Broadly speaking, there are three ways to achieve this.
One is simply to hire better people. However, given that most people would vote for a dead pig if it wore the right coloured rosette, this requires radical change.
A second possibility is to exercise greater direct oversight. In the Miller context, this requires simpler and tighter control of expenses. But as Ben Worthy says, we are a long way from this.
This leaves a third possibility - to give them greater incentives. One obvious possibility here is to use efficiency wages - that is, to pay MPs so much that the threat of losing their job will hurt more. This will incentivize them to be honest. As Mark Thompson tweeted: "The longer we will not countenance a pay rise for MPs the more gaming the system will tempt them." And from a different political perspective Jackart said: "The expenses scandal happened because we are too cheap and chippy to pay MPs properly, so we get the worthless fucks we deserve."
Now, efficiency wages are a big and important idea. One reason why the relative pay of low-skilled workers has fallen since the 80s is that managers have imposed direct oversight upon workers, thus reducing the need to pay an efficiency wage. And bankers and bosses are paid so much not because they are especially talented but because where direct oversight is impossible, they must be incentivized not to sell off the firms' assets cheaply.
So, should we pay MPs efficiency wages? I'm not sure. For one thing, efficiency wages are only an incentive if you lose your job when your caught fiddling; for this reason they might have to be combined with powers to recall MPs. And for another, there's a danger of incentive crowding out. If we pay MPs more, we might attract folk who are motivated only by money to the detriment of those motivated by public service; if you think MPs are only in it for themsleves now, it could be worse if they are better paid.

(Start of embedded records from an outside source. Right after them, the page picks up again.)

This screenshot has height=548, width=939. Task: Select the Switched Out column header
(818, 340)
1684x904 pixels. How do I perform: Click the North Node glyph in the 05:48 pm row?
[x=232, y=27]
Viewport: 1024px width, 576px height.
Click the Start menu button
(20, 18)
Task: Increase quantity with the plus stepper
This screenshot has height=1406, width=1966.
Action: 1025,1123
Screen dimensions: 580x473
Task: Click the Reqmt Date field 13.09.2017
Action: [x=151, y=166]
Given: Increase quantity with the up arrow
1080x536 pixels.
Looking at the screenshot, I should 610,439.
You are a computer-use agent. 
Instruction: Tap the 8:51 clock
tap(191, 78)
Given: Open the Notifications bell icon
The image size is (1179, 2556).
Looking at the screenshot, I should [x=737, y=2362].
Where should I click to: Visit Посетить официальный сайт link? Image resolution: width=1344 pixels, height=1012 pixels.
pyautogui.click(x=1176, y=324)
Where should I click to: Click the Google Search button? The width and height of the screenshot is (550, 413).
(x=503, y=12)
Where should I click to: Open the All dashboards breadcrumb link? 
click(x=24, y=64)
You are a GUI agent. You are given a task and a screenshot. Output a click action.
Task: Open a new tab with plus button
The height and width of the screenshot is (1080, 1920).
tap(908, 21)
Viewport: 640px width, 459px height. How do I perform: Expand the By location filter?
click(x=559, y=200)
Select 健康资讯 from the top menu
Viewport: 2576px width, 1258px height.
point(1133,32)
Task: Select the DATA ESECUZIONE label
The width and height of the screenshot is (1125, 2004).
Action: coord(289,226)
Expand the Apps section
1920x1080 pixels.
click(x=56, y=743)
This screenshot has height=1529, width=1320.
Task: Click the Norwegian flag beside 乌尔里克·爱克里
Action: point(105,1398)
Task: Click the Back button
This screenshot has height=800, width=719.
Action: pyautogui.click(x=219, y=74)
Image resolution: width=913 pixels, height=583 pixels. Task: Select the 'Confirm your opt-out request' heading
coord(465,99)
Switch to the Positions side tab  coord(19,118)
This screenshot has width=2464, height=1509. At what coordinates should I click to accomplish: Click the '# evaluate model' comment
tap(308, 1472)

However, I doubt if these are the real reasons why the public would be opposed to Mark and Jackart's thinking. I suspect instead that the opposition to efficiency wages rests upon their counter-intuitiveness, in two ways:
- Efficiency wages break the link between productivity and pay. Their very point is that they entail paying people more than their marginal product. This conflicts with the intuition that people should be paid according to their skills.
- Efficiency wages are unjust. We are, in effect, bribing people to be honest - which is, in a sense, a reward for dishonesty.
My point here is a simple but depressing one. If we are serious in wanting to avoid another Miller "scandal", we need to think about how to apply agency theory to MPs. And this might entail some tricky trade-offs. Such thinking is, though, scarce. MPs want to pretend that they are basically honest people of good judgement, and voters are content with the occasional scandal because it gives them a chance to engage in bouts of narcissistic self-righteous moralizing. As for actuallly solving the problem, well, who cares?